- What to do
Leave out the pictures and repeat exactly the lines from the one containing "1156x722 pixels. How" through the end of the records.
** Extracted data follows **
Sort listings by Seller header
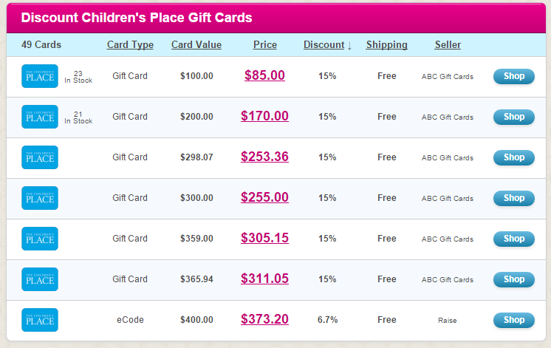Screen dimensions: 551x348 (448, 45)
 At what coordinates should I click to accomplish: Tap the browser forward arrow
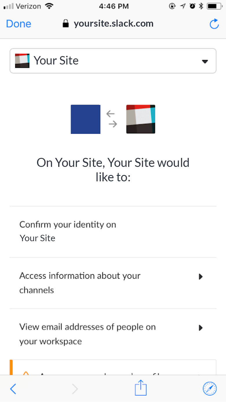click(75, 389)
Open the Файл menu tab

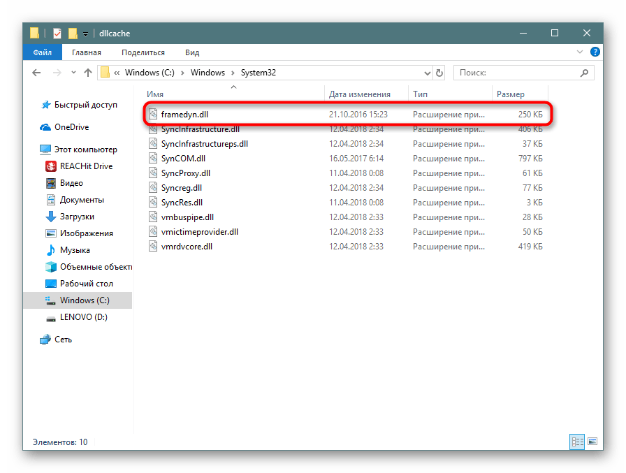point(42,52)
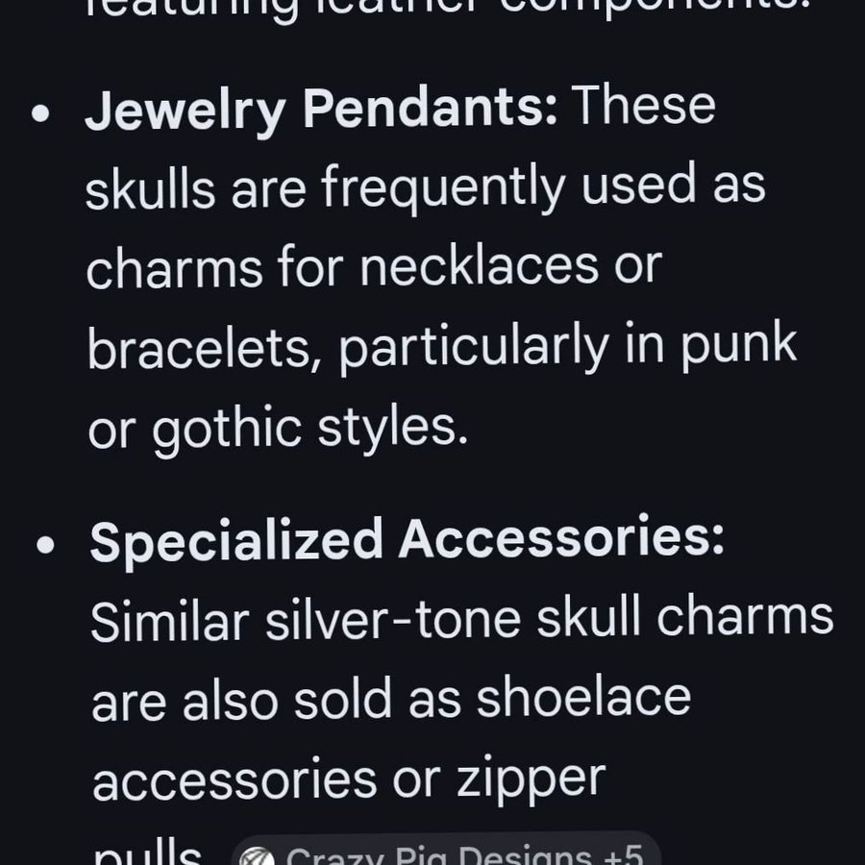Click the word "charms" before "for necklaces"
The image size is (865, 865).
[175, 268]
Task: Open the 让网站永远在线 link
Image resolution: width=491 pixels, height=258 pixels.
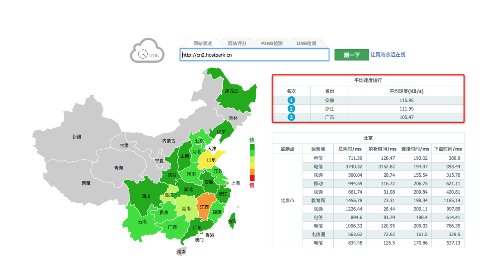Action: point(388,54)
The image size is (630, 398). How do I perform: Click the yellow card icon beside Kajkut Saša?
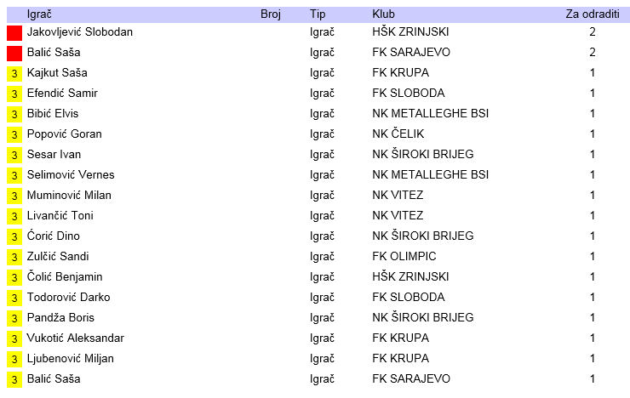pos(14,73)
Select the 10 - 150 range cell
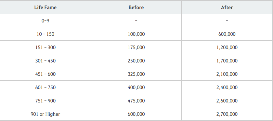The image size is (273, 121). tap(46, 34)
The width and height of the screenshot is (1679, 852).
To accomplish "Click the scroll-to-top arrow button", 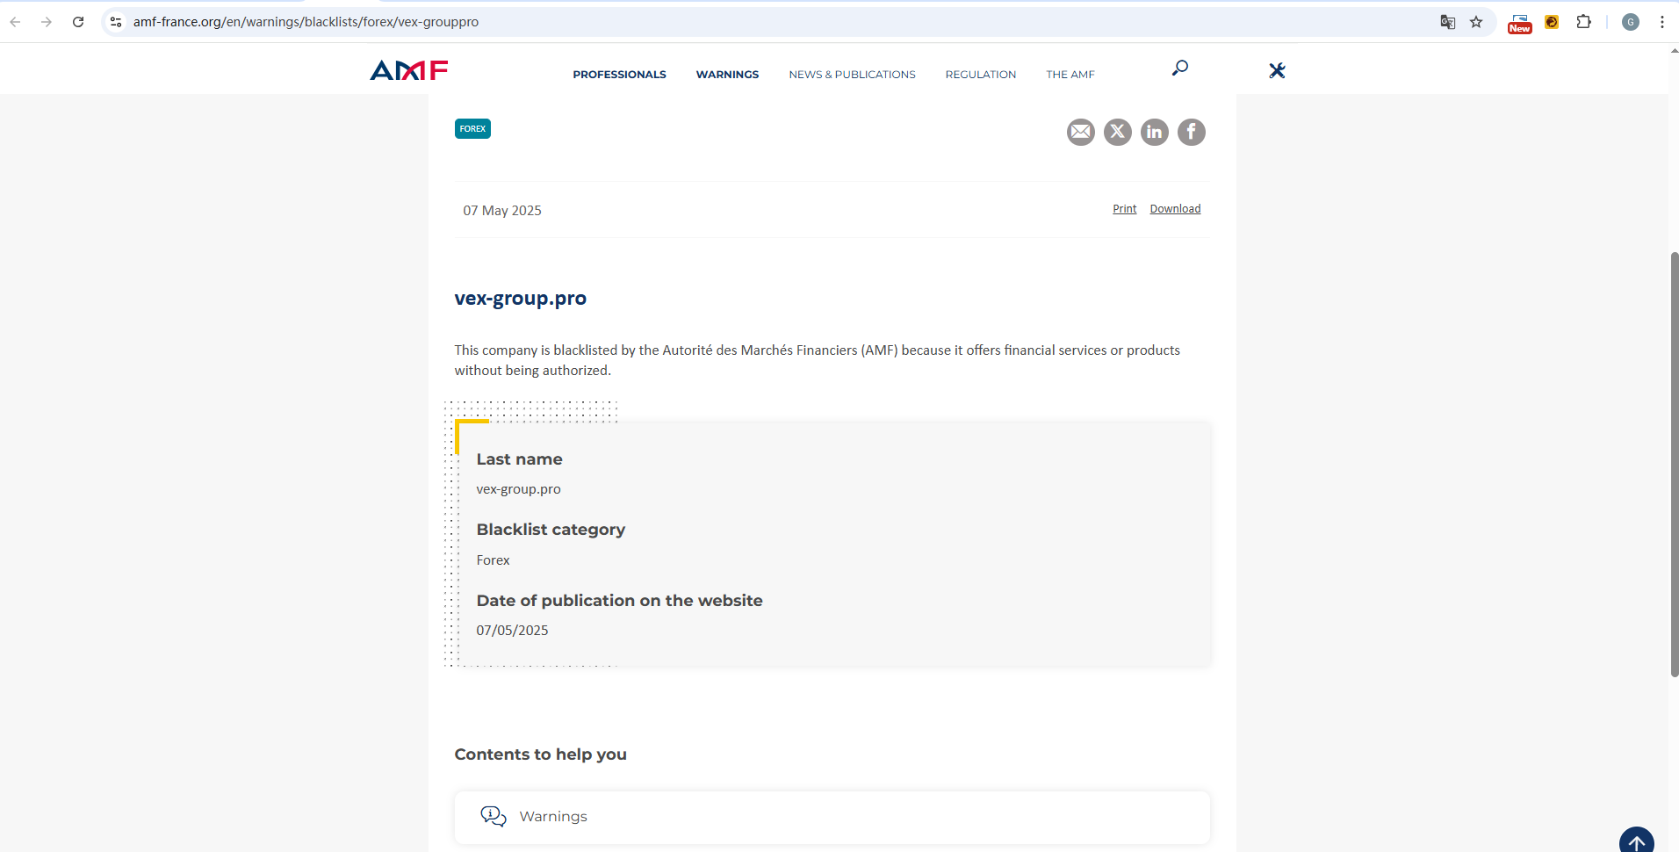I will coord(1636,842).
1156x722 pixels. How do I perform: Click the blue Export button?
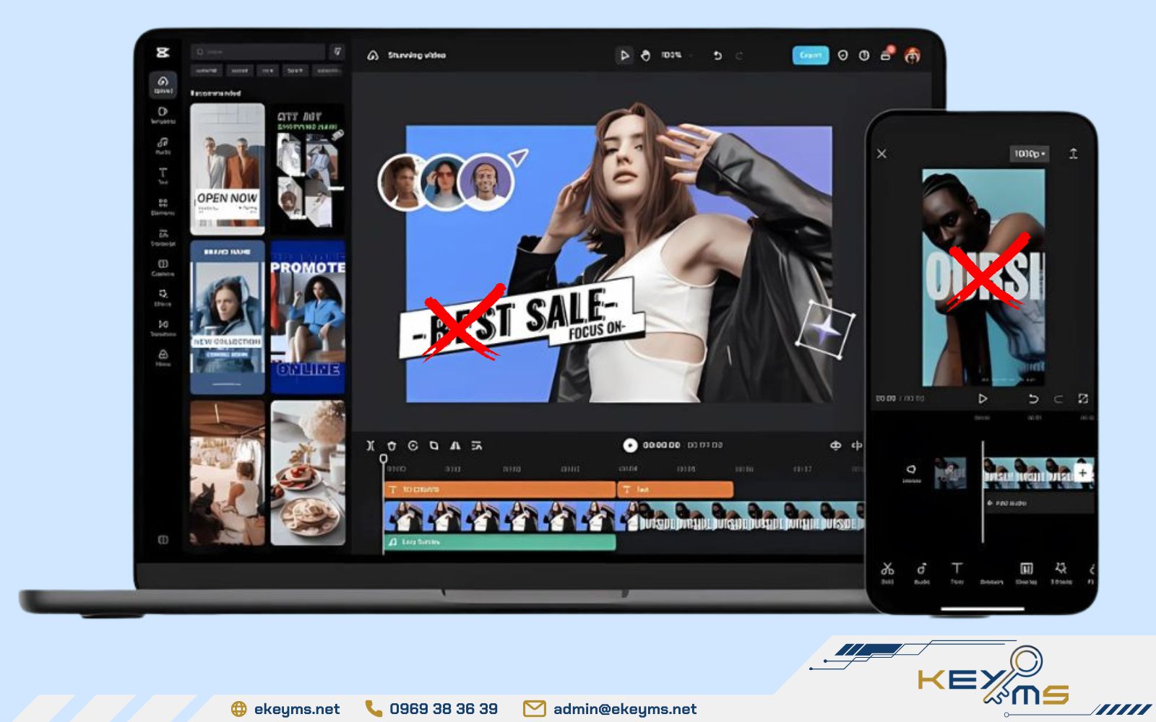point(810,56)

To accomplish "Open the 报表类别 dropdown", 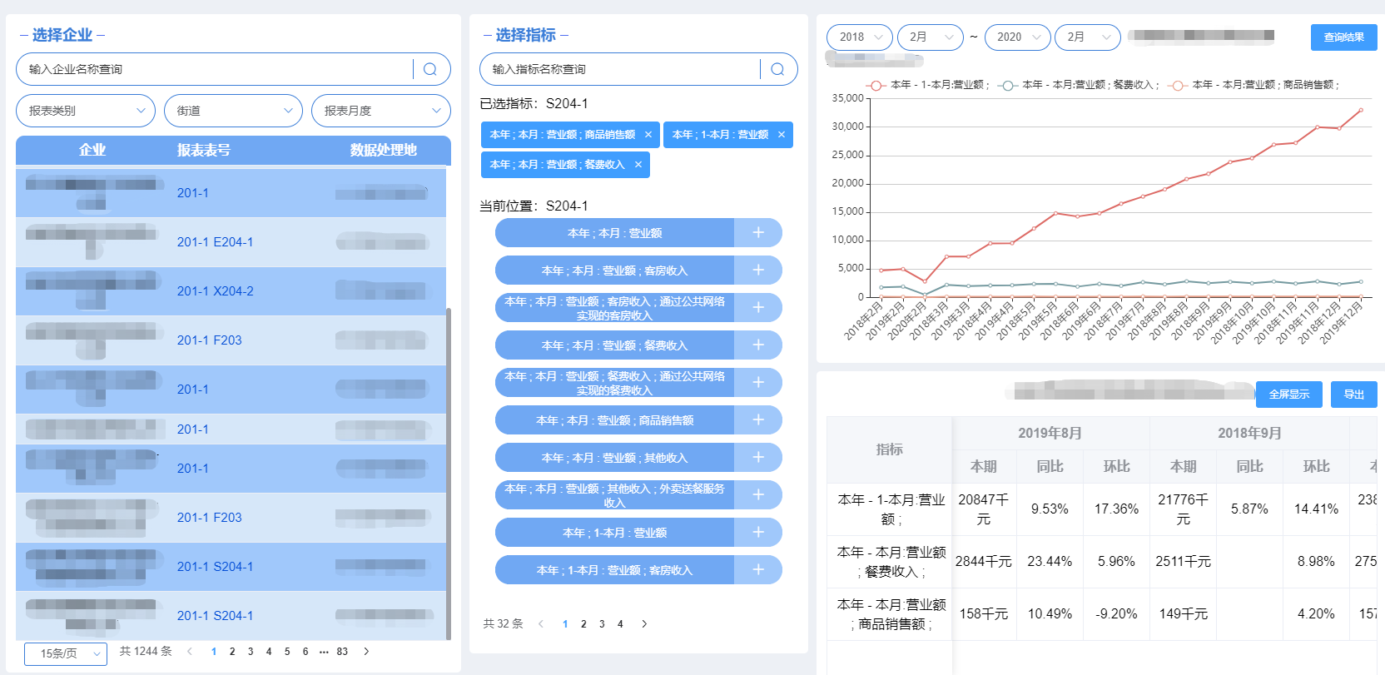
** End of Extracted data **
- Answer area
1156x722 pixels. How do I perform: Click the blue Export button?
point(810,56)

To accomplish "Open the 报表类别 dropdown", 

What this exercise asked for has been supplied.